Right now, 36 students attend specialized classes at T.H. Rogers School, which has housed the program for years.

HOUSTON, Texas — Many parents are outraged at Houston ISD’s plan to relocate severely disabled students from a shared school to various other campuses.

“I’m coming and hell’s coming with me,” said parent Julie Beeson.

She said she's preparing for battle over the education of her 15-year-old son, Beau.

“Beau was born premature and has cerebral palsy and he is the love of my life," said Beeson. "He’s my only child and I would do anything to take up for him.”

She and others are fired up over Houston ISD’s plan to relocate Beau and dozens of other profoundly disabled students from T.H. Rogers School, which has long housed what’s known as the PSI program, to their zoned campuses.

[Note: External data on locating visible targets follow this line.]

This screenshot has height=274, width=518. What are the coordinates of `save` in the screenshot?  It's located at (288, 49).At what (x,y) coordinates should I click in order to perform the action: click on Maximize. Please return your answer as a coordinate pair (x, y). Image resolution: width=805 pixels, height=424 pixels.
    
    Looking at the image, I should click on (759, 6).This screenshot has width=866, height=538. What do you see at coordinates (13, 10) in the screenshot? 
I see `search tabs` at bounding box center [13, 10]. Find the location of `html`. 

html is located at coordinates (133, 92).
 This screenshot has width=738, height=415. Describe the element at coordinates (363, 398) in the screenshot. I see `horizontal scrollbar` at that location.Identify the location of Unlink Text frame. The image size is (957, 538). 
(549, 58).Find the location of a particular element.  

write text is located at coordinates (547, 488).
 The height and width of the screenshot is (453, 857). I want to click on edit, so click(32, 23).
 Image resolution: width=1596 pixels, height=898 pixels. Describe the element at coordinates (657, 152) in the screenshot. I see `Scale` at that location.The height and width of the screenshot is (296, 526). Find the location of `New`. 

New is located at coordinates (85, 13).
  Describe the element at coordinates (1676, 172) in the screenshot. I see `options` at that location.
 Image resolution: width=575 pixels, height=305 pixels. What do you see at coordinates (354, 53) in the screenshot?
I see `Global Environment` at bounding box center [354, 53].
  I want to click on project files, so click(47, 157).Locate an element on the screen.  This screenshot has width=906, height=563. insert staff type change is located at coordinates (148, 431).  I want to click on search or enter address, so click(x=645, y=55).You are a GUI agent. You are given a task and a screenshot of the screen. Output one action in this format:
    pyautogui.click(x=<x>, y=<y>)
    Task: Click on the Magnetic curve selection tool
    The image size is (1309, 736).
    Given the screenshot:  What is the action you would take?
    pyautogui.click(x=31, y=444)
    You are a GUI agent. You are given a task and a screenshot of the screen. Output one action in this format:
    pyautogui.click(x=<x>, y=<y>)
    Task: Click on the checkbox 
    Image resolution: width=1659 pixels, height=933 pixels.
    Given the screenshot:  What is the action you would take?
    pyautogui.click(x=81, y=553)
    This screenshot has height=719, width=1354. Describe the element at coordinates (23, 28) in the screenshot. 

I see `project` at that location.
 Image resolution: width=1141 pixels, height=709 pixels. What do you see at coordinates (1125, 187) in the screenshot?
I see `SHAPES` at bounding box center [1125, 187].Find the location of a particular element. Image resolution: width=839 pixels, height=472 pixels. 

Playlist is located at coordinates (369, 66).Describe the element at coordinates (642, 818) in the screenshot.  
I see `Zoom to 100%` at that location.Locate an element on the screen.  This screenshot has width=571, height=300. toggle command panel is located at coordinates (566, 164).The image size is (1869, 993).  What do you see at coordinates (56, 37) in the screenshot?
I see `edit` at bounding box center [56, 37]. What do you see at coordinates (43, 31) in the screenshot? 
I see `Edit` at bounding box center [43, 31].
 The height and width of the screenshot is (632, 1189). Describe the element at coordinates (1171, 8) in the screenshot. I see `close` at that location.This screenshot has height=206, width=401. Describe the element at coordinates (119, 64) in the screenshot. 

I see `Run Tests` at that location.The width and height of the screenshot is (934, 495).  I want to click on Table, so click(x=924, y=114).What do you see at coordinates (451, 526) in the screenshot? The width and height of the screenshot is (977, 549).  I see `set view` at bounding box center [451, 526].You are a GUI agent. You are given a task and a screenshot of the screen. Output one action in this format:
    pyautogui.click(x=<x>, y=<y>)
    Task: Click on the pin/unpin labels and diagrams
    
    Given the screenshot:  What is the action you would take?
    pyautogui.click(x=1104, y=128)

PSI stands for "preparing students for independence," although most are never expected to be independent given their disabilities. 

"They should be building a new school for our kids and giving them everything like it was the Make-A-Wish Foundation," said Beeson.  "Not brushing them under the rug.”

In a letter sent to impacted families, the head of special education said the district was “excited” about the opportunity and is working to “ensure a seamless transition.”

That's something parents find hard to believe.

Credit: KHOU

“I hope that HISD will be embarrassed because this is shameful, what they’re doing,” said parent Kelly Millner.  "A child's going to get hurt."

Her daughter, Neave, attended T.H. Rogers School until age 22.

She said it’s not only about losing a school with modified classrooms and specialized equipment, it’s about preserving a sense of community.

"My daughter’s aged out of the program but I still know teachers and parents and children and it breaks my heart," said Millner.  "And I feel like I have to fight for this like my daughter was still there.”

A number of parents have already sent letters to the superintendent and HISD trustees in hopes of finding a solution on behalf of Beau and others.

"It's despicable," said Beeson.

The district is holding an information session for impacted families on Friday.

KHOU 11 News got this response after requesting more information regarding the plan from HISD:

"HISD is committed to ensuring all students have access to the best environment to ensure an exceptional educational experience. In an effort to ensure the least restrictive environment (LRE) for our forty-nine 1st – 12th grade Preparing Students for Independence (PSI) special education students at the T.H. Rogers School, we will be transitioning these students to their home/neighborhood campuses (with PSI programs) for the 2023-2024 school year. This decision was made after extensive consideration and collaboration with our TEA Special Education Conservators."